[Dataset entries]
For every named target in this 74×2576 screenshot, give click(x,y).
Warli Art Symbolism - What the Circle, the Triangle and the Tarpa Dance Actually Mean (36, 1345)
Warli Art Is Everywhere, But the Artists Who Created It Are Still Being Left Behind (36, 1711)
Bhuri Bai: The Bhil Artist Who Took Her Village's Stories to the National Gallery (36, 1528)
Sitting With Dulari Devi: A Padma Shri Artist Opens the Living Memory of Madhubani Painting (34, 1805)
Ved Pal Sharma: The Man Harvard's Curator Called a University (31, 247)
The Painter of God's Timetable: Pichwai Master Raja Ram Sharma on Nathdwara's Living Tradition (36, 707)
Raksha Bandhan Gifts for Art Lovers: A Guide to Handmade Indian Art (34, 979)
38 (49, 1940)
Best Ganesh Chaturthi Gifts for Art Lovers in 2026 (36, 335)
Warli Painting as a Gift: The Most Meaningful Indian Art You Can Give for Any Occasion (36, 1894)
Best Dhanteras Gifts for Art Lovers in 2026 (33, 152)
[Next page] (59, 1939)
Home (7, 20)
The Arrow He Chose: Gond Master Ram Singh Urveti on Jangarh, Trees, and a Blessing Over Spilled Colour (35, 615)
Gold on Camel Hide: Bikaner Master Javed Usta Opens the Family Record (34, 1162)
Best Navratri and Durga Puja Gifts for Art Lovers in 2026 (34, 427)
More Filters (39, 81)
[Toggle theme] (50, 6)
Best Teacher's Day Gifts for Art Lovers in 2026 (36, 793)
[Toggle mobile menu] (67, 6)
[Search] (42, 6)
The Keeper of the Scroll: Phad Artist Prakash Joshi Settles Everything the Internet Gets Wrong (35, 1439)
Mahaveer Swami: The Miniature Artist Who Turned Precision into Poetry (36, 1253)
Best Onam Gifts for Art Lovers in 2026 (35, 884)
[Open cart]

Work to be completed:
Transcribe the records above exactly, but only from the line that contains "[Toggle mobile menu] (67, 6)" through their final line, inclusive.

Reply:
[Toggle mobile menu] (67, 6)
[Search] (42, 6)
The Keeper of the Scroll: Phad Artist Prakash Joshi Settles Everything the Internet Gets Wrong (35, 1439)
Mahaveer Swami: The Miniature Artist Who Turned Precision into Poetry (36, 1253)
Best Onam Gifts for Art Lovers in 2026 (35, 884)
[Open cart]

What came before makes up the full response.